(Not) Friendzone

By Pandayusy

14.3K 612 16

[EDITED] - DONE Ini tentangku. Tentang perasaanku kepadanya. Tentang keinginanku. Tentang sebuah rasa ata... More

Bab I
Bab II
Bab III
Bab IV
Bab V
Bab VII
Bab VIII
Bab IX
Bab X
Bab XI
Bab XII
Bab XIII
Bab XIV
Bab XV - Berakhir di sini?
THE LAST BUT NOT LEAST

Bab VI

666 35 0
By Pandayusy

"Ara bego sih, udah tahu dia gampang lemah masih aja banyak pikiran! Seharusnya dia peka sama kondisi tubuhnya, dan lo juga! Harusnya bisa perhatiin dia. "

"Lah lo yang bego ri, udah tahu dia mau main ke apartemen lo malah lo bawa ke Anyer. Nah yang ga peka sama kondisi adik lo siapa?"

Suara ribut membuatku terpaksa membuka mataku yang terasa erat seperti di lem.

"ARAAAAA!!!"

Teriakkan kompak yang cukup--menyakitkan bila didengar itu terdengar sangat dengan dua orang yang berada di sisi kana kiriku.

"L...o ka..al..aau ma.." aku merasa serak suaraku. Dengan tangan lemah aku menunjuk ke gelas yang berada di atas meja.

"Oh mau minum! Bilang dong!" Tukas ka Ori yang ada di kananku. Aku berniat menarik kupingnya kalau aku sehat nanti, ingatkan itu.

Dengan bantu Renan dan ka Ori sekarang aku sudah bersandar di tempat tidur dengan bantal.

"Lo apanya yang sakit?" Pertanyaan ka Ori membuatku menoleh kearahnya.

"Pusing. Dingin. Mual. Lemes." Kataku singkat.

"Mual? Jangan-jangan lo hamil ra!" Sahutan dari kiriku membuatku melotot.

Aku menjambak rambutnya, "Lo kalau ngomong dijaga! Hamil-hamil! Lo noh bunting!"

"ADAAWW DAWW RA SAKIT LEPASS!"

Aku tetap menarik rambut Renan. Dia ga tahu aja sekarang aku lagi suasana hati buruk dan malah dia berkata begitu, syukurin! Aku jadiin pelampiasan.

"Ara, ngapain kamu jambak Renan?"

Ah! Aku langsung melepas tanganku dari rambut Renan ketika mendengar suara Bunda. Dan kini tepat di kanan, sudah ada Bunda dan Ayahku.

"Jangan begitu sama Renan. Kamu kan, kemarin Bunda sama Ayah bilang apa. Jangan sekolah, ini nih akibatnya!" Omel Ayahku.

Aku hanya tersenyum--tanpa salah, "Ya kan aku anak rajin yah," ucapku.

"Wooooo!" Sorakan dari ka Ori dan Renan terdengar.

"Sayang? Bunda sama Ayah sebenarnya mau nemenin kamu, tapi ada urusan perusahaan yang mendadak buat Ayah sama Bunda pergi ke sana 1 minggu. Kamu gapapa ditinggal?" Tanya Bundaku sembari mengusap rambutku.

Aku menggangguk, lagian aku udah gede jadi ga mungkin harus manja terus. Betul?

"Kalau begitu, Ayah sama Bunda tinggal ya," Bunda bangkit dari duduknya dan mencium keningku, bergantian dengan Ayah, "Pesawat kita take off jam 10."

"Hati-hati Bun, Yah." Kataku.

"Ri, Nan titip Ara ya!" Ayahku berbicara dengan dua laki-laki.

"Siap yah!"

"Siap om!"

Setalah berpamitan ayah dan bunda pun keluar dari ruanganku. Aku langsung menatap ke arah Renan. Aku buat seolah-olah mataku ingin keluar.

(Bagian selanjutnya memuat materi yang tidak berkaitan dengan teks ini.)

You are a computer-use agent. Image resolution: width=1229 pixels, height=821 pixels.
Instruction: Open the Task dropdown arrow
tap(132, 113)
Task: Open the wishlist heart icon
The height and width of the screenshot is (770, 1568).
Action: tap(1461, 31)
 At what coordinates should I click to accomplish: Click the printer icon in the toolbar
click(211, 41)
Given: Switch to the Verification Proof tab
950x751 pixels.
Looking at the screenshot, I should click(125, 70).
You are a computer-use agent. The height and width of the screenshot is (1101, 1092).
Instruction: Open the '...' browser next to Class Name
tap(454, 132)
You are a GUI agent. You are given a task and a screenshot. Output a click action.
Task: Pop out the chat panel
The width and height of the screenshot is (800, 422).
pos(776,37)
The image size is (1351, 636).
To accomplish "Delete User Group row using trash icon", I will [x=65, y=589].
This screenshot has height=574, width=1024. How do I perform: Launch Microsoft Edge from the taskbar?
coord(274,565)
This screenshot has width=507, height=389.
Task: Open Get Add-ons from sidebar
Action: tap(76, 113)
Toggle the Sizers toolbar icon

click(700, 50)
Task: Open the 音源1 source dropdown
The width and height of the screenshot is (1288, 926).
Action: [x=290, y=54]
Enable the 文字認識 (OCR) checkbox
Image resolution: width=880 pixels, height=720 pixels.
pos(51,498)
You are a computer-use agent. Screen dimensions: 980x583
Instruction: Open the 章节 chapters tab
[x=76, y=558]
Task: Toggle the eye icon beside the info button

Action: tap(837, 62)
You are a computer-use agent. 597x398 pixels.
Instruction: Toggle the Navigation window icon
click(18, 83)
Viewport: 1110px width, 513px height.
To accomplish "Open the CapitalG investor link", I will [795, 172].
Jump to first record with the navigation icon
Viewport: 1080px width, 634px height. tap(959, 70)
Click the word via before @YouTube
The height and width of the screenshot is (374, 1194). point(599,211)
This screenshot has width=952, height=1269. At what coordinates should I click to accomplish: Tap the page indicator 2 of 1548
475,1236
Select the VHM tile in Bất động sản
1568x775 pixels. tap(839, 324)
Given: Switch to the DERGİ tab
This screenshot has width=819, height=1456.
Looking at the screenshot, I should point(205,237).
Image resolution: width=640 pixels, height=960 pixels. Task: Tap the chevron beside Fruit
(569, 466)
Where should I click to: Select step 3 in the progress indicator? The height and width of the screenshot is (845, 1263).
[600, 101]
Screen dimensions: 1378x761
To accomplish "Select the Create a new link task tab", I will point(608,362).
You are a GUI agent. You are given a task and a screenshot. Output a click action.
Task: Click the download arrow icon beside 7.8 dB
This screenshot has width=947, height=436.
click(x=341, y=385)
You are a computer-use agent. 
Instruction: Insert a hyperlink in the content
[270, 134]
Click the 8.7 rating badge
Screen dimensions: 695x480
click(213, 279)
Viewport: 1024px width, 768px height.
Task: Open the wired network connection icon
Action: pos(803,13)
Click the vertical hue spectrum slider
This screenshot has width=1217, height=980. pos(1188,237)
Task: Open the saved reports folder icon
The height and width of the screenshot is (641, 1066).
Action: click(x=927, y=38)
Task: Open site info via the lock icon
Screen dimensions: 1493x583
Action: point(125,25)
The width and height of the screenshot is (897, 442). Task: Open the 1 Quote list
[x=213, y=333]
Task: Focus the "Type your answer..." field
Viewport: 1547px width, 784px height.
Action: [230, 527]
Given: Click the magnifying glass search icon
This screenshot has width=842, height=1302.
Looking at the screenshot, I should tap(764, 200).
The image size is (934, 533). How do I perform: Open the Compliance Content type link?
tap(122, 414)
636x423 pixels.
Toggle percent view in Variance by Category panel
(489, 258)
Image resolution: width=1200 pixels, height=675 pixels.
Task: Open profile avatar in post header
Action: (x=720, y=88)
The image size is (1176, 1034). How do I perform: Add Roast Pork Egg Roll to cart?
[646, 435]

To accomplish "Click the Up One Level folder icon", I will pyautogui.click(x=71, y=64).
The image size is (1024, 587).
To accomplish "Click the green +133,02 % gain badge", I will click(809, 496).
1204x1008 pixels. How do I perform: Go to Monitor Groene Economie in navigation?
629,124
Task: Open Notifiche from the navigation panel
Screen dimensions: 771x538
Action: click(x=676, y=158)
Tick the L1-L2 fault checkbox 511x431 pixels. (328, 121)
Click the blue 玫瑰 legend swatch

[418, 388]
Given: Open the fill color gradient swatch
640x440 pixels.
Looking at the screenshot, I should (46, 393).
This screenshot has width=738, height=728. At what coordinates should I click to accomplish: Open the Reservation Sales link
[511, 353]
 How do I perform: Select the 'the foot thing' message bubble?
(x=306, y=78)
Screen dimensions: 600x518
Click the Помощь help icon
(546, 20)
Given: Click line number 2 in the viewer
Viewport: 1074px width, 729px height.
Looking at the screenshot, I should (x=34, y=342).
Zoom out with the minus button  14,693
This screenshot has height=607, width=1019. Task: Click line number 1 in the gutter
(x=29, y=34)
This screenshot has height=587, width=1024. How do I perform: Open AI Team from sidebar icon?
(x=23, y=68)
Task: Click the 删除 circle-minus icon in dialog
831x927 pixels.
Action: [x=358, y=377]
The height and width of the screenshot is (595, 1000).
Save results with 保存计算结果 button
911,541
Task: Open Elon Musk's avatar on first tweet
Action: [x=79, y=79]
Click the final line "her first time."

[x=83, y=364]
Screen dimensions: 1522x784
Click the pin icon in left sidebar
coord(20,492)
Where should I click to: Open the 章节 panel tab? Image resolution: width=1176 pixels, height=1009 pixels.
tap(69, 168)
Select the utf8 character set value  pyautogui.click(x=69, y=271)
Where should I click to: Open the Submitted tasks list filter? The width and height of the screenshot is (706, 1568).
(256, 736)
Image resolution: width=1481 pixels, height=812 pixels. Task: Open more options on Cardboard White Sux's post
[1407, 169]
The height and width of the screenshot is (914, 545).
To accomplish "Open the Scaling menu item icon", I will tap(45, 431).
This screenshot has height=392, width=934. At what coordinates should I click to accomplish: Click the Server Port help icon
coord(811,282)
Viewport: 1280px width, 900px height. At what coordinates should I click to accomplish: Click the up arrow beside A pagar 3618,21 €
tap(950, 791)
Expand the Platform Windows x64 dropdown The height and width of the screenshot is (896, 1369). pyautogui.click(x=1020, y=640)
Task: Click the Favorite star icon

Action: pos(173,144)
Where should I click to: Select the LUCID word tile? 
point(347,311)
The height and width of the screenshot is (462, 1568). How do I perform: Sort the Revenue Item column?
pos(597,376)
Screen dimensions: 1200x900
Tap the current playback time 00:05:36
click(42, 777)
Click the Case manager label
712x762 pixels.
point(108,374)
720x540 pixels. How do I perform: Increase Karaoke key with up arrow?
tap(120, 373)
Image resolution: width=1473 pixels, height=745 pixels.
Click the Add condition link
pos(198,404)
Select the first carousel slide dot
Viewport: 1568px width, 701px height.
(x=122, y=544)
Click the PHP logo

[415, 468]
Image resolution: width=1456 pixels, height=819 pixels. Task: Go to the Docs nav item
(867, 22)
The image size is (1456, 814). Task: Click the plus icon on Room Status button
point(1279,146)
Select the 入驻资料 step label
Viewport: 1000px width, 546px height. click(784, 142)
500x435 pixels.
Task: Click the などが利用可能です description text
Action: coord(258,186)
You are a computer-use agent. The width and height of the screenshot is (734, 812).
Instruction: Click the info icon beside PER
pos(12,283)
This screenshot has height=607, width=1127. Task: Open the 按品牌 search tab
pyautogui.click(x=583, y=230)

"Lo kenapa melototin gue?"

Songong!

"Gue mau tanya, lo sama kakak!" Tunjukku ke arah ka Ori, "Kenapa punya sifat abnormal banget sih? Orang sakit bukannya disayang, diperhatiin kek, atau dimanja ini malah diketawain. Udah gitu pake teriak segala sampai gue aja kedengeran yang masih mimpi!"

"Mimpi? Lo mimpi apa? Jangan bilang lo mimpiin gue ra," celetuk ka Ori.

Aku menggeram, susah banget ngomong serius sama mereka berdua kalau normal (red: ga normal) keluar!

"Tahu ah bodo amat! Gue laper, mau makan!" Ucapku.

"Lah lo laper napa minta makan sama gue?" Tukas Renan.

"Pokoknya kalian berdua! Kalau ga gue bilangin ayah sama bunda!" Ancamku.

"Wo ngaduan. Ri adik lo tuh!" kata Renan.

"Lo mau di sini apa mau cabut aja ke rumah? Lagian kata dokter lo udah mendingan sih. Cuman banyak istirahat aja." Tanya ka Ori dengan lembut dan sudah ada di sampingku.

Mataku berbinar, aku lebih memilih di rumah daripada di sini!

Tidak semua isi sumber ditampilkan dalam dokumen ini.